Film examines early European Jewish immigration to Palestine

Religious Jews from the first aliyah in 1913.

Hour-long documentaries airing on PBS usually do not arrive with much pre-broadcast buzz. In the case of 1913: Seeds of Conflict, a new film from Emmy-winning Jewish filmmaker Ben Loeterman about the roots of Israeli-Arab tension, there has been some controversy attached.

“When we screened the film over a couple nights in Palm Beach, Fla.… the turnout was phenomenal but the reaction was very disdainful,” Loeterman tells The CJN. “I think [the film has] a certain shock value.”

That surprise for some Jewish audiences, he says, is how critically the film views the arrival of European Jewish immigrants in Palestine in the early 20th century.
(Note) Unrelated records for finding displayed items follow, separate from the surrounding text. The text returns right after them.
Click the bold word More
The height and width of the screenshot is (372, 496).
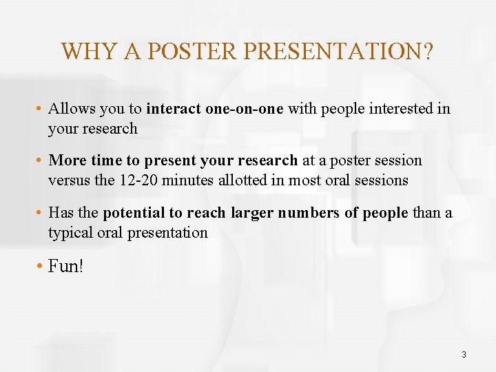pyautogui.click(x=68, y=161)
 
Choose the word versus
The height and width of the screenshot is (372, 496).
pyautogui.click(x=68, y=180)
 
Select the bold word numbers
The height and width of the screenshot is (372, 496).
pyautogui.click(x=309, y=213)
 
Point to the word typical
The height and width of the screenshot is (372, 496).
pyautogui.click(x=70, y=233)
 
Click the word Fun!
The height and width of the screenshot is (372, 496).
pyautogui.click(x=66, y=266)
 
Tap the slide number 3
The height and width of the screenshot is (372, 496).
pyautogui.click(x=464, y=354)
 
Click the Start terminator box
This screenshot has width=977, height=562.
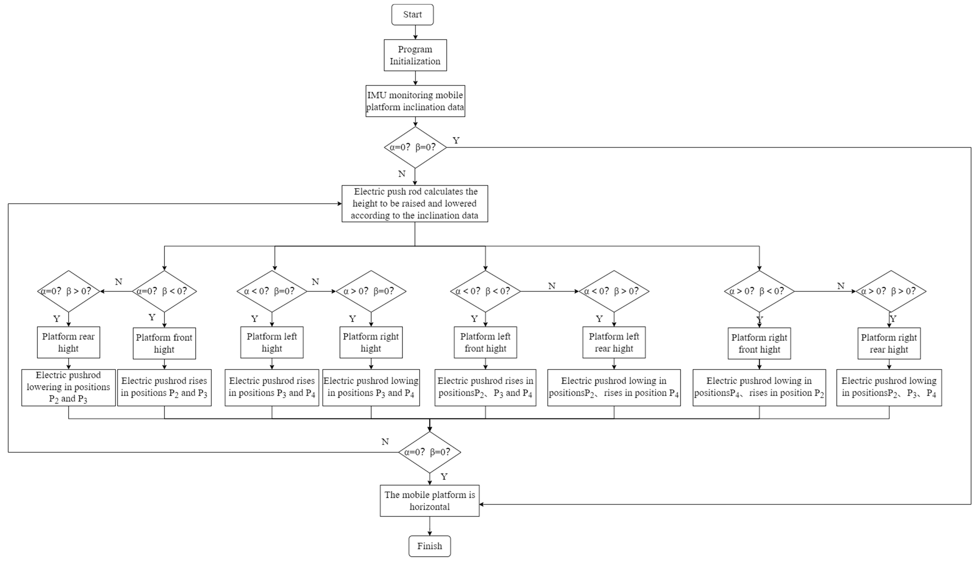tap(412, 15)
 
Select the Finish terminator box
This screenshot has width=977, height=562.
tap(429, 546)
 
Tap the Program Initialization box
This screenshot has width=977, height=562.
tap(415, 55)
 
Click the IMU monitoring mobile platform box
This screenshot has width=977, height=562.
tap(415, 101)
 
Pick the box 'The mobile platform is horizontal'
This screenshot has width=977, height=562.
tap(429, 501)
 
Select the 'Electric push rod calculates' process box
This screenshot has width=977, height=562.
tap(415, 203)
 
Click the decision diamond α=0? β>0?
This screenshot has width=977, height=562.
tap(68, 291)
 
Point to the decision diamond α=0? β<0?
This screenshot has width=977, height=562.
tap(164, 291)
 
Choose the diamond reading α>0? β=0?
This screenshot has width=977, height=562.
tap(371, 291)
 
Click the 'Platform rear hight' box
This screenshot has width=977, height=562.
tap(68, 342)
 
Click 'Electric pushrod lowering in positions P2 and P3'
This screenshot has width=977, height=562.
tap(68, 387)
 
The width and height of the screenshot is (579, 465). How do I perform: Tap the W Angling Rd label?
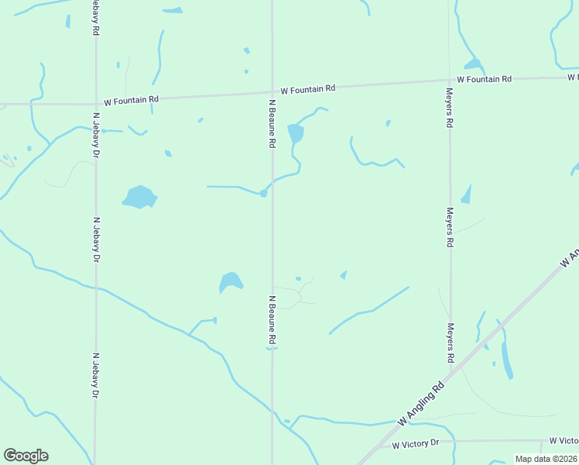click(x=422, y=401)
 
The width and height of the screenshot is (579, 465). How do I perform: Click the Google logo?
click(x=26, y=456)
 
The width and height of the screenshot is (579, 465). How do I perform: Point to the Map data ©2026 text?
click(x=546, y=459)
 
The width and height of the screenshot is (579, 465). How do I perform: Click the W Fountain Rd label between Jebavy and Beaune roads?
click(x=132, y=99)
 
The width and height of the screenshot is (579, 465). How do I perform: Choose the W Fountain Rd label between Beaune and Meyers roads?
click(x=308, y=89)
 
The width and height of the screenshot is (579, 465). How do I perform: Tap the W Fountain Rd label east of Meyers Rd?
click(x=485, y=79)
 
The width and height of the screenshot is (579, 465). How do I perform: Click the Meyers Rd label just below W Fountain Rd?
click(x=449, y=108)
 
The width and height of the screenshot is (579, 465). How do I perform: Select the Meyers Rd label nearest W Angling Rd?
click(x=450, y=343)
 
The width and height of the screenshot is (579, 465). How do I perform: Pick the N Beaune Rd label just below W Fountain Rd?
click(x=272, y=123)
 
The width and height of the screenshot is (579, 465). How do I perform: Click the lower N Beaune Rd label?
click(x=272, y=319)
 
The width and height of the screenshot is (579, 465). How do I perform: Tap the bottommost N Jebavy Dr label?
click(x=96, y=376)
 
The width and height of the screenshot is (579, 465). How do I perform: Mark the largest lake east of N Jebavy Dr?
click(x=140, y=197)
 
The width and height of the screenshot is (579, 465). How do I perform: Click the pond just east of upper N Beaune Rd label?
click(x=296, y=134)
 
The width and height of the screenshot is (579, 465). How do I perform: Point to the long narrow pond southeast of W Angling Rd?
click(x=507, y=358)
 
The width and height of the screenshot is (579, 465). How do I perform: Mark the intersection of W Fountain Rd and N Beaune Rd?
click(x=272, y=92)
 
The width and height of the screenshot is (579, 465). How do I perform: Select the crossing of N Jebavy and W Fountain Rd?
click(x=95, y=102)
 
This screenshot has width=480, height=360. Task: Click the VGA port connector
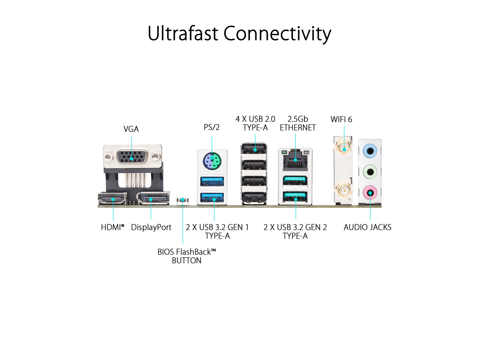pos(132,156)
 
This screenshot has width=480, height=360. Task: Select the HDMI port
pos(112,198)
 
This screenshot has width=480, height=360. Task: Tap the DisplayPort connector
pos(153,198)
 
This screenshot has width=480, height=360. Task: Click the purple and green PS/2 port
pos(212,160)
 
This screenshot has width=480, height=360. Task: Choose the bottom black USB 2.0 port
pos(254,198)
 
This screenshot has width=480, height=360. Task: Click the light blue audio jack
pos(370,151)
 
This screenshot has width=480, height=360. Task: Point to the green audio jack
pos(370,172)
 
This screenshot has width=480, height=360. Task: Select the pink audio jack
pos(370,193)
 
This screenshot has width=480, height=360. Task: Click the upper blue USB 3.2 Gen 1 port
pos(212,182)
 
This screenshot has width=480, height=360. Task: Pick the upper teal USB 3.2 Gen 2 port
pos(295,182)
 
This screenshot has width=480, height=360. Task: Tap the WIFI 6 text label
pos(341,119)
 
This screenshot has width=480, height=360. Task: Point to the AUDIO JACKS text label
pos(368,227)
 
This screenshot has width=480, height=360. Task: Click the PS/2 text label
pos(212,127)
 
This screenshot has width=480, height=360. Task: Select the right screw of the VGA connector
pos(156,156)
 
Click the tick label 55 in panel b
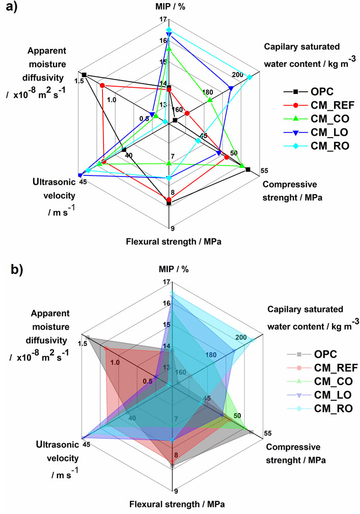(x=268, y=433)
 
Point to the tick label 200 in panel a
(x=237, y=74)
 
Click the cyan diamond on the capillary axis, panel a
(x=249, y=77)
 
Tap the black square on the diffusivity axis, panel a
(x=85, y=75)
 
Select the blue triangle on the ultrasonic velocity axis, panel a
(x=80, y=174)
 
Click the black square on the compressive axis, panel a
(x=248, y=169)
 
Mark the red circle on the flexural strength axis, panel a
(x=169, y=199)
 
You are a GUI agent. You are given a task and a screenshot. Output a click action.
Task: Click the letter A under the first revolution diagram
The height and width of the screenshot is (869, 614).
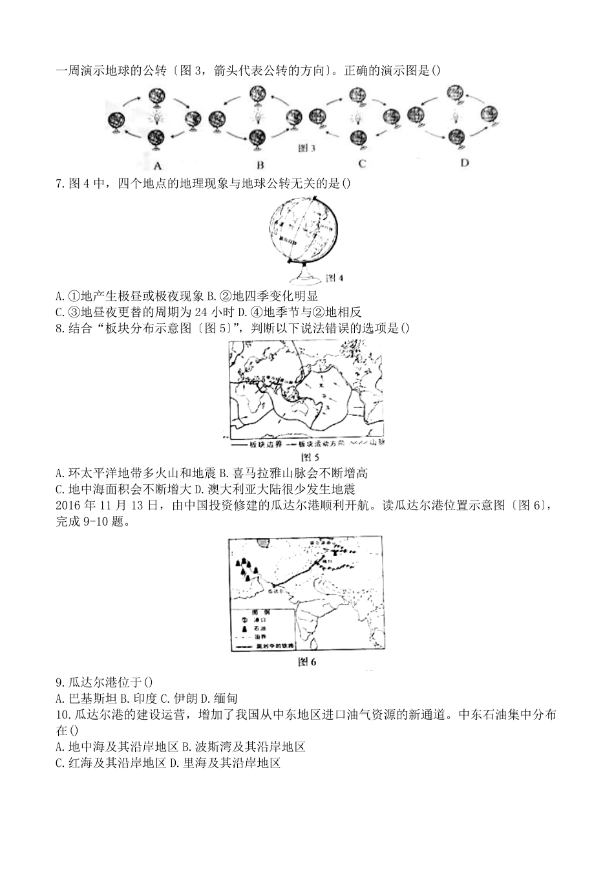point(157,163)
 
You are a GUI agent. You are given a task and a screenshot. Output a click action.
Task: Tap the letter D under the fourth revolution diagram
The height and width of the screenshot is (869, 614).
point(464,162)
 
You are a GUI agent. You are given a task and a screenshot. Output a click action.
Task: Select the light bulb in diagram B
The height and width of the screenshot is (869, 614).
point(259,117)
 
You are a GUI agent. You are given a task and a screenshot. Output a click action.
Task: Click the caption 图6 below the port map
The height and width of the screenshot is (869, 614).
point(306,661)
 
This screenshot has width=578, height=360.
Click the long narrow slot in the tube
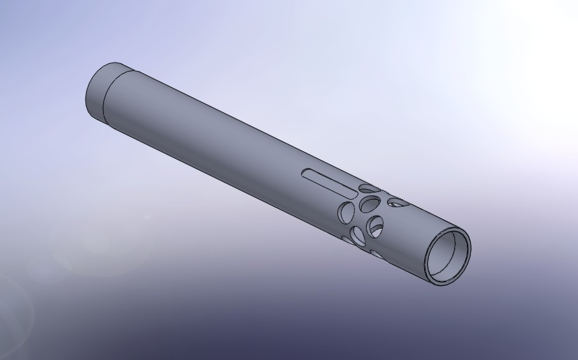329,181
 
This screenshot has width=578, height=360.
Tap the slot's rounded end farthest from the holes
304,172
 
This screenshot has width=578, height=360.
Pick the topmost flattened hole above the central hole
368,188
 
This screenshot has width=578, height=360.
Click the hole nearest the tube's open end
397,203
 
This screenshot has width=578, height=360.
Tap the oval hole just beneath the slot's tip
347,211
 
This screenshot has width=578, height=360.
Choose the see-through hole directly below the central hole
376,225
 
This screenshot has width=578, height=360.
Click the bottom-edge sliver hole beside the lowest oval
348,241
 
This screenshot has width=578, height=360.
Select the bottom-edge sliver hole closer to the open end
376,254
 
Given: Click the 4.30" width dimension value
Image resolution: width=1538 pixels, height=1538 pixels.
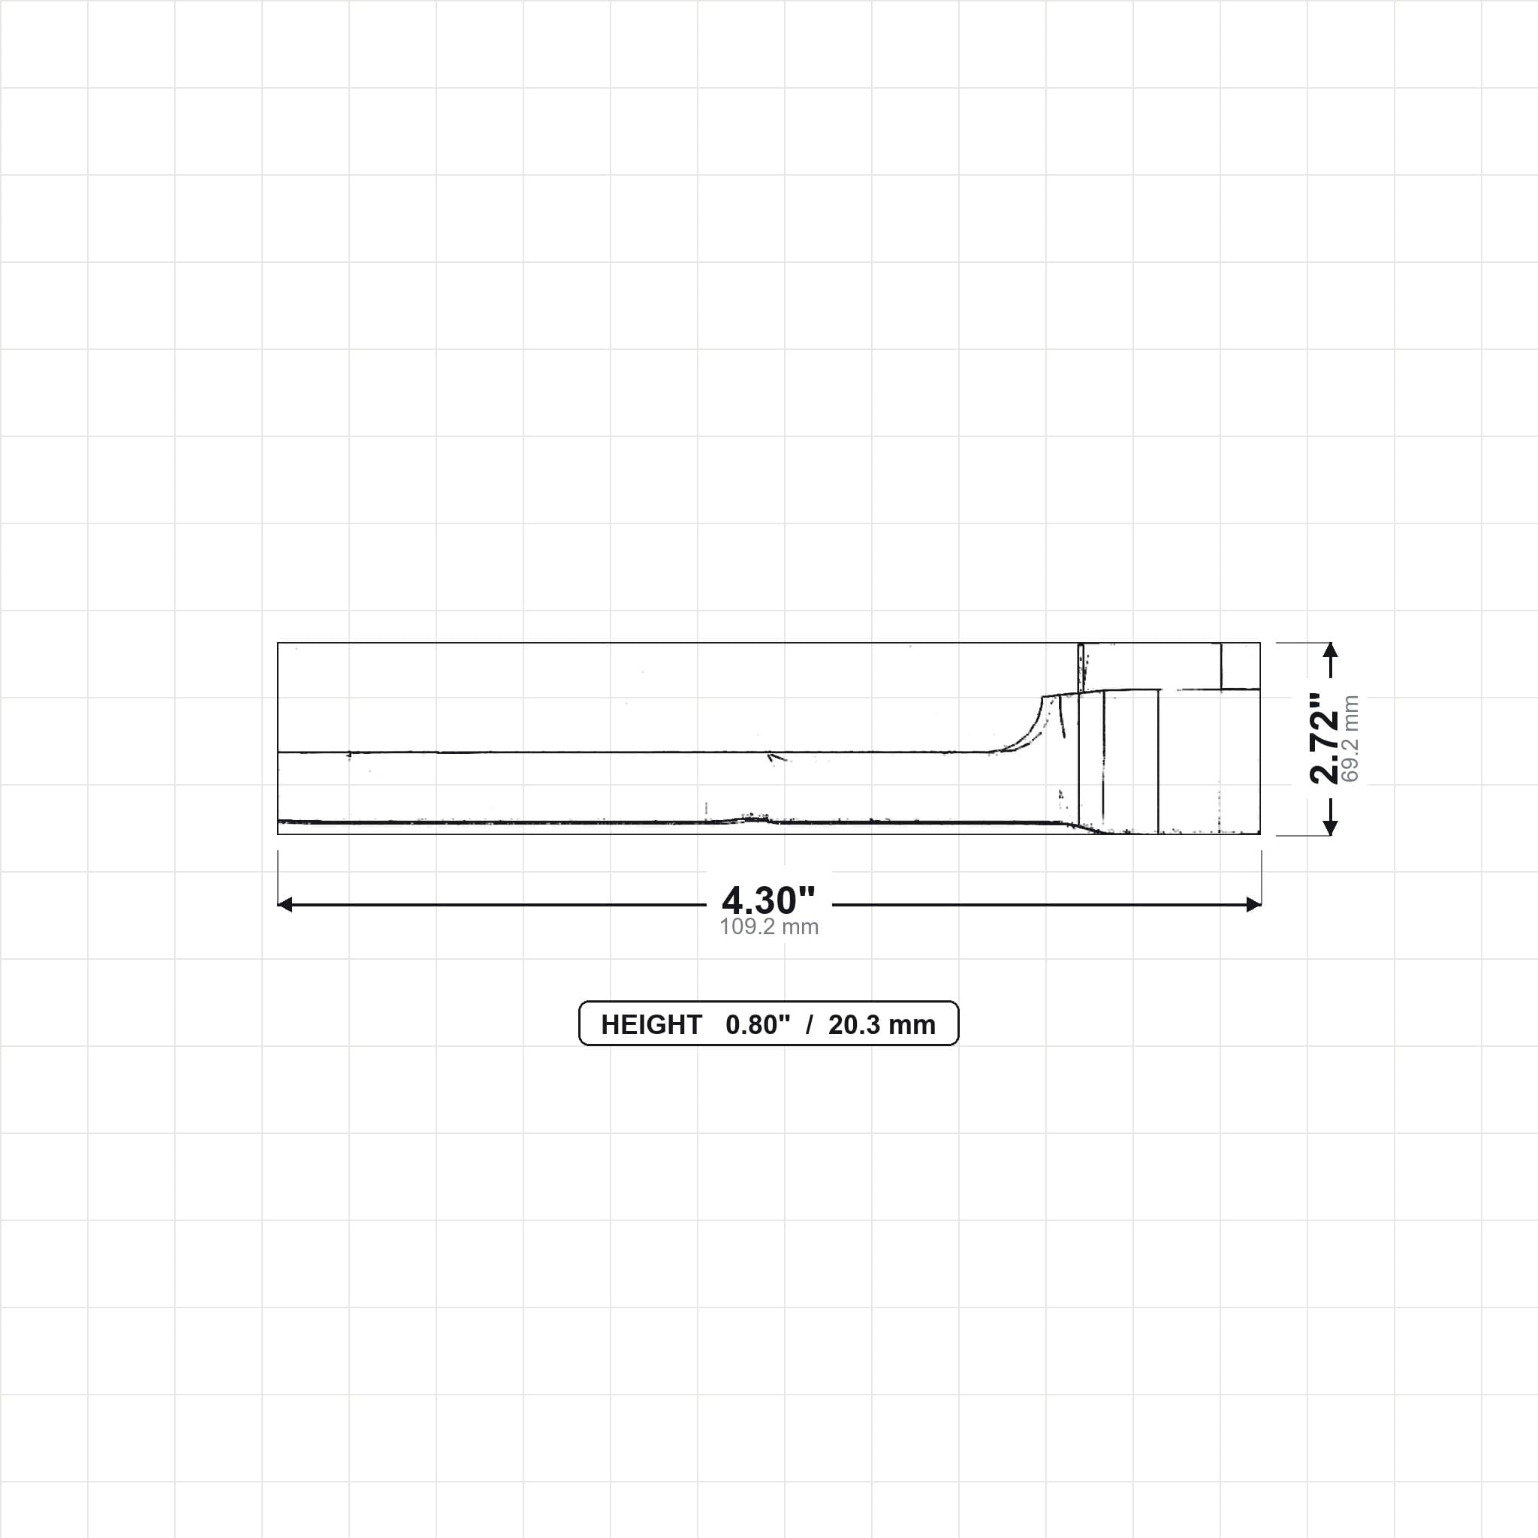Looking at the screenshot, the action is pyautogui.click(x=768, y=900).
The documentary, airing June 30 on PBS, explores the dawning of the difficult relationship between these Jewish migrants and Palestine’s then predominantly Arab population. 


During the First Aliyah, from 1882 to 1903, Jewish arrivals from Europe got into some disputes with Arab neighbours. The Second Aliyah shortly after exacerbated this tension further. 

Meanwhile, the dissolution of the Ottoman Empire made both Jews and Arabs more interested in their own autonomy. 

“This film may challenge your comfort zone and I understand that,” Loeterman says. “I’m Jewish and it challenges my comfort zone a little bit.

“But we have to get over that. You’re not so progressive as you think until you grapple with some of the issues raised by this piece of history.”

Loeterman says that this slice of history is not well known because western scholarship on the Ottoman era is relatively new. It was only in 2005 when scholars from Europe and North America gained access to the Ottoman archives in Istanbul.

Scholars and professors who dug into these archives – some of whom are featured in 1913: Seeds of Conflict – found fascinating new details from the time period explored in the film. 

For instance, the documentary shows a Jerusalem coffee house in the early 20th century, which was a communal gathering space for Muslims, Jews and Christians in the holy city. 

This tapestry of religions living together in relative harmony came through in many of the uncovered writings and documents from the period.

“When we go to the Old City [in Jerusalem] as tourists, we think that the city was born in quarters,” Loeterman says. “In 1913, there wasn’t a quartered city. Everybody lived together and found ways to live together.”

1913: Seeds of Conflict also shows footage from Life of the Jews in Palestine, a 1913 film made by Noah Sokolovsky, which screened at the 11th Zionist Congress in Vienna that year. 

It may be the first known film to show footage of the early days of the Zionist movement in action, and is thought to be the first Hebrew-language film ever made. 

Scholars of Ottoman life interviewed for 1913: Seeds of Conflict deem Sokolovsky’s documentary to be propaganda. In it, Jewish farmers plow land in the Galilee, but the Arab population is harder to find. 

“Maybe there are questions we should ask ourselves,” Loeterman says, “of the European Jews who moved into the neighbourhood not always with the best of manners.”

The filmmaker began working on 1913: Seeds of Conflict in 2011 and says he originally wanted to finish the doc to air in 2013, to mark 100 years since the titular seeds were sown. 

However, upon hearing that the Jerusalem Cinematheque was working on a high-definition version of Life of the Jews in Palestine, the director says he decided to wait until this updated footage was available for use. 

While Sokolovsky’s film was a seemingly innocent look at the dream to create a Jewish homeland, Loeterman’s doc is a sobering reminder of the difficulties that arose as a result of Zionist enterprise. 

Loeterman says that even though the conflict between Arabs and Jews has waged on for more than a century, it is a relatively new struggle in the history of the Middle East. 

“100 years is not that long,” he says. “100 years is not that impossible to fix. If the film makes one say… [Jews and Arabs] were actually getting along ok, maybe there can be ways to figure out how to get along again.”